Is Skinny Data Harder Than Big Data?

Posted on May 24, 2013 I Written By

John Lynn is the Founder of the blog network which currently consists of 10 blogs containing over 8000 articles with John having written over 4000 of the articles himself. These EMR and Healthcare IT related articles have been viewed over 16 million times. John also manages Healthcare IT Central and Healthcare IT Today, the leading career Health IT job board and blog. John is co-founder of and John is highly involved in social media, and in addition to his blogs can also be found on Twitter: @techguy and @ehrandhit and LinkedIn.

On my post about Improving the Quality of EHR data for Healthcare Analytics, Glenn made a really great comment that I think is worth highlighting.

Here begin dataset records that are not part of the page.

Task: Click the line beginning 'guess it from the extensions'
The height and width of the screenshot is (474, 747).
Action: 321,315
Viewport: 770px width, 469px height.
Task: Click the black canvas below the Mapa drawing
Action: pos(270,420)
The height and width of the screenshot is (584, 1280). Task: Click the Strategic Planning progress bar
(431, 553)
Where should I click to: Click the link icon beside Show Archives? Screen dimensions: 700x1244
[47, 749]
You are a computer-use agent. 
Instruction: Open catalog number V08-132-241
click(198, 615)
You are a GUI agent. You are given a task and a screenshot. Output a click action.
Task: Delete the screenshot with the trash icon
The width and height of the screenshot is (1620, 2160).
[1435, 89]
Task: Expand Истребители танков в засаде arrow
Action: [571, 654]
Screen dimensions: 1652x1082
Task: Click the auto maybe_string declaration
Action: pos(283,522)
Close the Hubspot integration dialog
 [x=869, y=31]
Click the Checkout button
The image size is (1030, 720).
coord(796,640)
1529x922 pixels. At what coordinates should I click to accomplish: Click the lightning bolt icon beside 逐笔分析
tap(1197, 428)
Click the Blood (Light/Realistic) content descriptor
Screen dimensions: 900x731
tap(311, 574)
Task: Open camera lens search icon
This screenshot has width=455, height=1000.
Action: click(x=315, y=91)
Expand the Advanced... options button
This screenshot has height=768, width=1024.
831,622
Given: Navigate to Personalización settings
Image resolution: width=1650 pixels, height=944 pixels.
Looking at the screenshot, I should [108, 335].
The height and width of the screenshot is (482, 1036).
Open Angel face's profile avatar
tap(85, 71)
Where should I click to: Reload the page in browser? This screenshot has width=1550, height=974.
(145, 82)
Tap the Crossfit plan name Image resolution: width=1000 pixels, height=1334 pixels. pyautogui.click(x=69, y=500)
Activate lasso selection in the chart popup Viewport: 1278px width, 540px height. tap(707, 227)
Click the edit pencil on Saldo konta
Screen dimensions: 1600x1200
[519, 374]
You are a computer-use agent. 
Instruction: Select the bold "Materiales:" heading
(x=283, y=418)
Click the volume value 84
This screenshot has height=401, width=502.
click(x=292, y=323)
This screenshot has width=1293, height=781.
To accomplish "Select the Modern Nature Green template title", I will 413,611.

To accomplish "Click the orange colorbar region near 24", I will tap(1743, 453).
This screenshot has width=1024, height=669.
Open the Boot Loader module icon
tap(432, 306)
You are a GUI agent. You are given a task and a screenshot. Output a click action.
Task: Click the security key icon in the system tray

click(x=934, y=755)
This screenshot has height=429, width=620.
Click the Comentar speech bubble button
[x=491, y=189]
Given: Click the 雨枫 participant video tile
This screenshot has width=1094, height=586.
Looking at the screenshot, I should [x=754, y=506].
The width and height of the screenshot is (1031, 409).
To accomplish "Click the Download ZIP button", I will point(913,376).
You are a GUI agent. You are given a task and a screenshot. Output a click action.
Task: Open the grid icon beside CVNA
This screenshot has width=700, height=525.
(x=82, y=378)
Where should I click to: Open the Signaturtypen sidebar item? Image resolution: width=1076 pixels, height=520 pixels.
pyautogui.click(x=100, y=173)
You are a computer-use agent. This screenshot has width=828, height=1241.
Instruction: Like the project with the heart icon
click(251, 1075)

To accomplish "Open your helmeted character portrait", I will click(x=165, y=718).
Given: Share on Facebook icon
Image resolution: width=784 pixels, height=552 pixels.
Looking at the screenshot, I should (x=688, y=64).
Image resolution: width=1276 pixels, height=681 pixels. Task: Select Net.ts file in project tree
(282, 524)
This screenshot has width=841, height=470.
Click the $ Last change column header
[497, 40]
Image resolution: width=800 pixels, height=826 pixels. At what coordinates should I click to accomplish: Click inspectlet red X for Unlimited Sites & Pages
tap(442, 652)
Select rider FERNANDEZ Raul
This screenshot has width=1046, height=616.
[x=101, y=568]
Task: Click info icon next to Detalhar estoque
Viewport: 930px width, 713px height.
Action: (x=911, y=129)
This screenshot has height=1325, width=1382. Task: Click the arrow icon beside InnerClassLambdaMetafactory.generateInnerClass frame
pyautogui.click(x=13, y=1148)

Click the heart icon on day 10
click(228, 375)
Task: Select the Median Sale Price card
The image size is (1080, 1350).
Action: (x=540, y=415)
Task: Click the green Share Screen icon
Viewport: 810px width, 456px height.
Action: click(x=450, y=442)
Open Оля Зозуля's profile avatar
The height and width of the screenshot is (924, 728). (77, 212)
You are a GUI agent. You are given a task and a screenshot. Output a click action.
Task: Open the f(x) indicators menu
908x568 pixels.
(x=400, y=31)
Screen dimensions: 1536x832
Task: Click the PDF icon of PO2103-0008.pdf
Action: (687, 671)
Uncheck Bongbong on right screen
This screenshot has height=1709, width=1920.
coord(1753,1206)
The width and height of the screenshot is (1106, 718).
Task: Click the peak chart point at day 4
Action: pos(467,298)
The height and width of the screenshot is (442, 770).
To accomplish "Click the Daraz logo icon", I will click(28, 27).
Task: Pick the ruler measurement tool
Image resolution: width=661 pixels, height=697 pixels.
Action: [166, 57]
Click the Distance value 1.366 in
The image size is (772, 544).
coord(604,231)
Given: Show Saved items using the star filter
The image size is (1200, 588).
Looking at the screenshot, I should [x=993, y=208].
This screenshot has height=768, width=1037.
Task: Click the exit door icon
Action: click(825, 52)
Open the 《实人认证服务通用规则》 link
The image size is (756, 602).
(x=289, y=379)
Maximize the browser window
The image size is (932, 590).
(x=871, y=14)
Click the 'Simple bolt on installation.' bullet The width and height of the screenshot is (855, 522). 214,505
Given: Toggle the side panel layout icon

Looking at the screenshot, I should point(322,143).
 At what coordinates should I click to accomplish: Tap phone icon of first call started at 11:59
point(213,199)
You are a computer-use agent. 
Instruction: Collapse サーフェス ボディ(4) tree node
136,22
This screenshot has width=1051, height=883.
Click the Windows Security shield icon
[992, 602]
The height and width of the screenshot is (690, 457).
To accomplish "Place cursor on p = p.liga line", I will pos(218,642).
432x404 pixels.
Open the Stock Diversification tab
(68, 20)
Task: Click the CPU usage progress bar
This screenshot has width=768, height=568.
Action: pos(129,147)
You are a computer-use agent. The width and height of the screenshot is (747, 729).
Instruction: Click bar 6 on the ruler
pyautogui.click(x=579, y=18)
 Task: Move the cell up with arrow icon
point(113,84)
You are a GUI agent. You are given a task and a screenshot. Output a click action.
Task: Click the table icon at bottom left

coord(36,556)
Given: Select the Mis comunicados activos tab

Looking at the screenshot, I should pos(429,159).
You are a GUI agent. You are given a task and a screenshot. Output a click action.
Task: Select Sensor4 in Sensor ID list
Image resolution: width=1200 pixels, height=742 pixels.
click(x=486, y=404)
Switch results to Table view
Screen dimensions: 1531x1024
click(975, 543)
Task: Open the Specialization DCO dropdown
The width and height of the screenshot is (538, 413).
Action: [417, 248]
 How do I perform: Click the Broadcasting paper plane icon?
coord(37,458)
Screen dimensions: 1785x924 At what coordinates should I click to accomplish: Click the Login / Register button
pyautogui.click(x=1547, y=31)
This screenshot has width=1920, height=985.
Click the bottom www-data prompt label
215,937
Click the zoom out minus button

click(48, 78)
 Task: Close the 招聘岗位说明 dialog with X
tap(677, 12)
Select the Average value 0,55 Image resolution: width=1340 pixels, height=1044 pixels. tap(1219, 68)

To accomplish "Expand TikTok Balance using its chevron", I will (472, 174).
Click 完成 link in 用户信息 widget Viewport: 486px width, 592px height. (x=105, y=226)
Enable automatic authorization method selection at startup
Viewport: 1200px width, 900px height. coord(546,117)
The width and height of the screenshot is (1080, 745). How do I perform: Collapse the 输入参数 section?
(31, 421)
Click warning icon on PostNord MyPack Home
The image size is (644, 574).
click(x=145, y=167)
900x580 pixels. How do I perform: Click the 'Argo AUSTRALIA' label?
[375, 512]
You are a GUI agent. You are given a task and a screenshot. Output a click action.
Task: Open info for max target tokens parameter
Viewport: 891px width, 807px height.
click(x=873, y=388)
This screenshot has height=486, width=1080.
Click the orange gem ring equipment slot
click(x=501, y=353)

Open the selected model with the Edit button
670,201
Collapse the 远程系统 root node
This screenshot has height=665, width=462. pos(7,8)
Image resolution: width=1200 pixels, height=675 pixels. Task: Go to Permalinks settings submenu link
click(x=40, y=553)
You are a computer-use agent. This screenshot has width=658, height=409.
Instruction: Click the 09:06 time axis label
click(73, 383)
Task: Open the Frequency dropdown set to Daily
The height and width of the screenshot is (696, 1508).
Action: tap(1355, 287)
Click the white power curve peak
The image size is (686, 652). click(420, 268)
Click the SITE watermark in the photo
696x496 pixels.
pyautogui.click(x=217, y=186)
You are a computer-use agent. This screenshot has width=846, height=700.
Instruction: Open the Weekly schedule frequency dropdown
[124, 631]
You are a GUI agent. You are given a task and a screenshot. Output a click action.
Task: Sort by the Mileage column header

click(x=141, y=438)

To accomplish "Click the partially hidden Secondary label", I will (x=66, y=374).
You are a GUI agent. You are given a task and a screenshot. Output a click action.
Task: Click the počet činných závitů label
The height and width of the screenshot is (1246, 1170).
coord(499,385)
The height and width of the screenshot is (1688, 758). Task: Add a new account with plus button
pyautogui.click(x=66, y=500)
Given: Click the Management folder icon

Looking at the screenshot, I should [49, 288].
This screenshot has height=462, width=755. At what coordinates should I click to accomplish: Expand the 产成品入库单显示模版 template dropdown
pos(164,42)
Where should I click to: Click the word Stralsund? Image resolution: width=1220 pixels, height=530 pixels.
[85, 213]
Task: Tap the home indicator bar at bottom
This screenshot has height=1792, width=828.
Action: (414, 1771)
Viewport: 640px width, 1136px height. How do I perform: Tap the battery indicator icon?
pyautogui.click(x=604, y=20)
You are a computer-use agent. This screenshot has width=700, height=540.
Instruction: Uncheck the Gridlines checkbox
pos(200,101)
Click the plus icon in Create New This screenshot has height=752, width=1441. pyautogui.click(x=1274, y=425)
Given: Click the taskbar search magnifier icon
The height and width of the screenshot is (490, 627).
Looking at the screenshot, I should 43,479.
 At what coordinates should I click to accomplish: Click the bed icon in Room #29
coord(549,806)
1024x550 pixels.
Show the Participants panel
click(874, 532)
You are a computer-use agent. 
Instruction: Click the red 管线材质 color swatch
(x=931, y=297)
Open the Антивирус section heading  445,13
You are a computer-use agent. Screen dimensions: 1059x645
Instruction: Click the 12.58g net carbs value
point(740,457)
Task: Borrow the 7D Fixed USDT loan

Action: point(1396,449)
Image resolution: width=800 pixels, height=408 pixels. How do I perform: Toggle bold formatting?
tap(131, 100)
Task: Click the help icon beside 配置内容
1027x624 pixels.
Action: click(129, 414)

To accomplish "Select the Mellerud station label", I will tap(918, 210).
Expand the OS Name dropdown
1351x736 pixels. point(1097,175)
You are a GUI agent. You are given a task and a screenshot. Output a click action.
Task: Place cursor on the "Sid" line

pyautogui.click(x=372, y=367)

Power to change outcomes starts with liberating the data. Then transforming all that data into information and finally into knowledge. Ok – Sorry, that’s probably blindingly obvious. But skinny-data is a good metaphor because you don’t need to liberate ALL the data. And in fact the skinny metaphor covers what I refer to as the data becoming information part (filter out the noise). Selective liberation and combination into a skinny warehouse or skinny data platform is also manageable. And then build on top of that the analytics that release the knowledge to enable better outcomes. Now …if only all those behemoth mandated products would loosen up on their data controls…

His simple comment “filter out the noise” made me realize that skinny data might actually be much harder to do than big data. If you ask someone to just aggregate all the data, that is a generally pretty easy task. Once you start taking on the selection of data that really matters, it becomes much harder. This is likely why so many Enterprise Data Warehouses sit their basically idle. Knowing which data is useful, making sure it is collected in a useful way, and then putting that data to use is much harder than just aggregating all the data.

Dana Sellers commented on this in this Hospital EHR and Healthcare Analytics video interview I did (the whole video has some great insights). She said that data governance is going to be an important challenge going forward. Although she defined data governance as making sure that you’re collecting the data in a way that you know what that data really means and how it can be used in the future. That’s a powerful concept and one that most people haven’t dug into very much. They’re going to have to if they want to start using their data for good.